After my last post, I've gained a little confidence to be able to do what I need to do. Tomorrow I'm finally going to go to the hospital and get the tests done that I have been avoiding. My nerves about this have not diminished but I guess they have started to lessen. When you have Chronic Illness there are certain pains that you learn to deal with so much so that when you feel them, you almost just ignore them. But then once in a while, there may be a pain that you don't recognize. It's not familiar, you don't know how to make it go away and you don't know what could be causing it. This is the pain that causes me great anxiety.

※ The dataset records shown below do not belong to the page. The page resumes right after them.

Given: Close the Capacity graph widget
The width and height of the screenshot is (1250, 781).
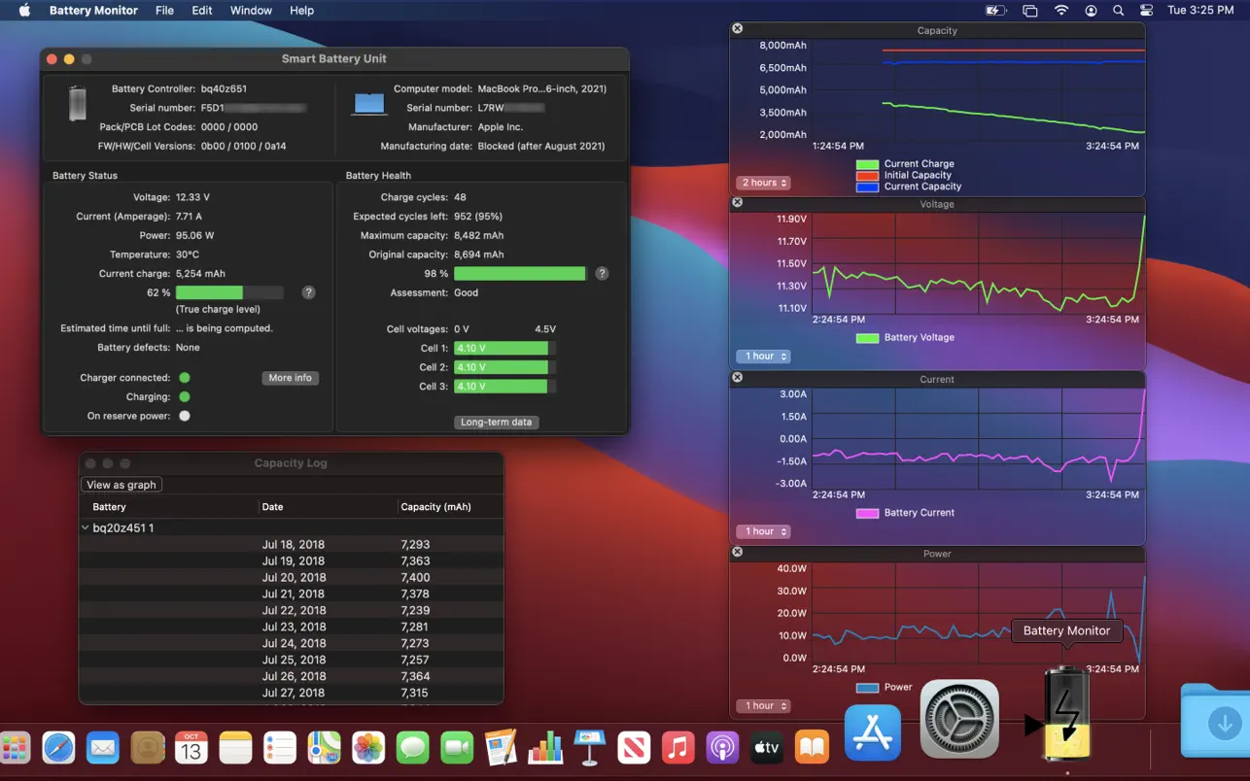Looking at the screenshot, I should 737,29.
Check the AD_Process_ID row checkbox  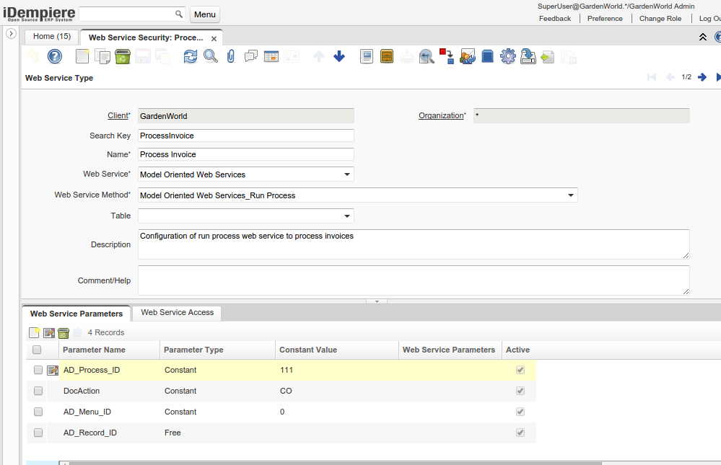[x=38, y=370]
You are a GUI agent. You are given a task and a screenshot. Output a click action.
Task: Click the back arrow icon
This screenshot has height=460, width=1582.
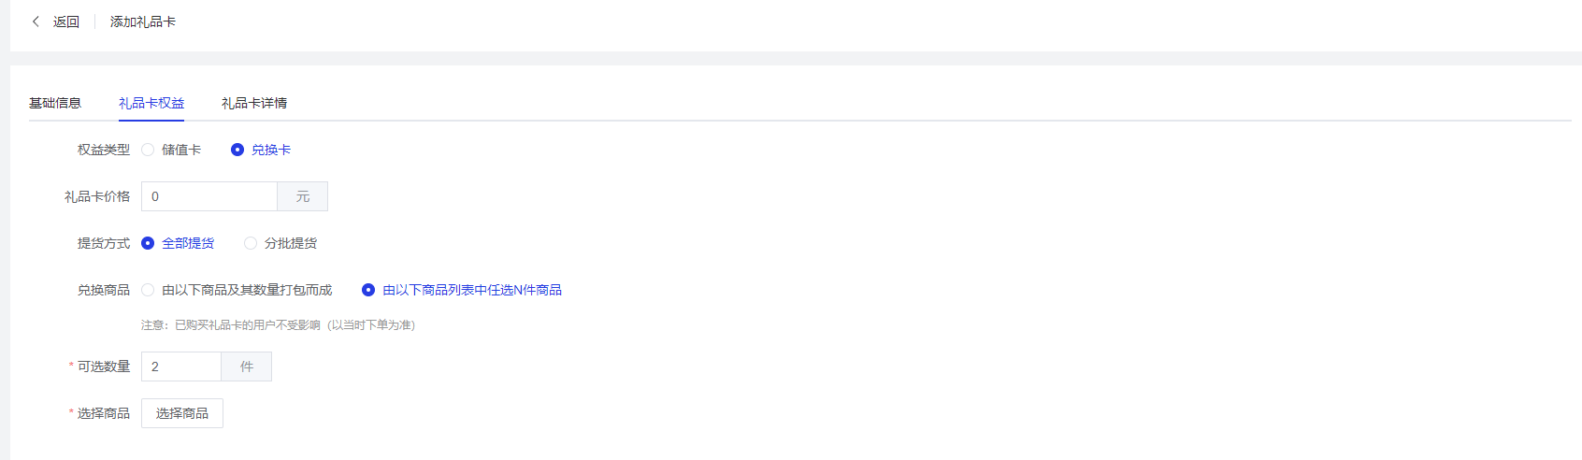point(36,22)
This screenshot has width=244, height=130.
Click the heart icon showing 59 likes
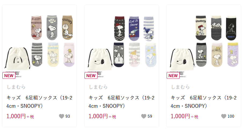point(144,116)
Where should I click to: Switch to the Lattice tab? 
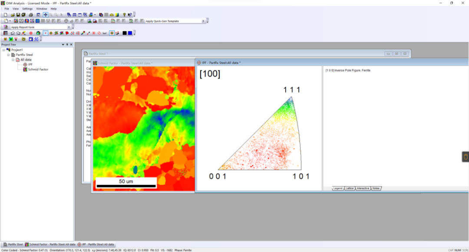pyautogui.click(x=350, y=188)
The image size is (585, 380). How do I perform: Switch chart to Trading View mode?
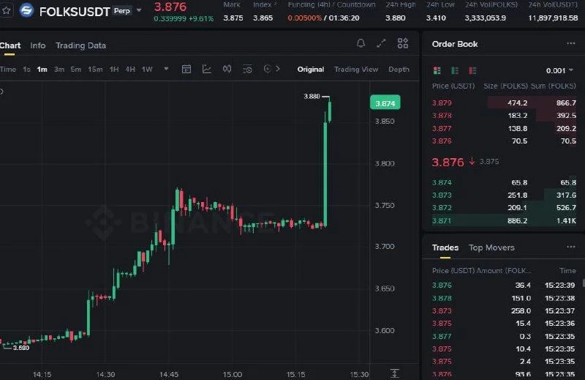click(x=356, y=69)
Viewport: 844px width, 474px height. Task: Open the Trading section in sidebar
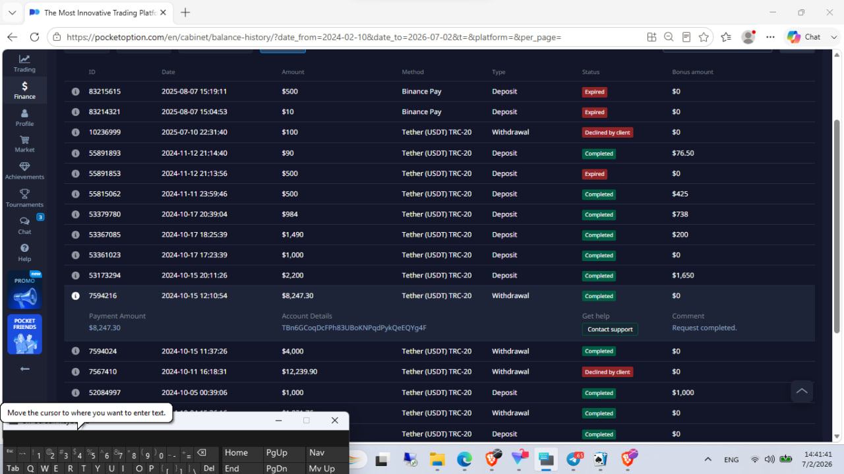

This anxiety has been present in my life for the last month and has gotten increasingly more present as time passes. I do not want to admit that there may be something seriously wrong. I already have enough wrong with me to feel like I can handle another disease or illness. Maybe, it's nothing big. But maybe it is. After weeks of somewhat pursuing it and deciding to take a step back and not look into it any further. Letting the pain wear off a little and convincing myself that I don't need to get any tests done. Then feeling like your getting smacked with this new and unusual pain all over again. 6 weeks later and it still has not subsided. You finally admit that there is something going on. 

At this point, I know I need to go get tests done. The unpleasant tests that are painful, humiliating and that make you feel like a pin-cushion. The doctors appointments and time spent in the hospital that makes time mover slower than it ever does in the real world. The time away from the comfort of your home and the company of loved ones. But it needs to be done and life will go on.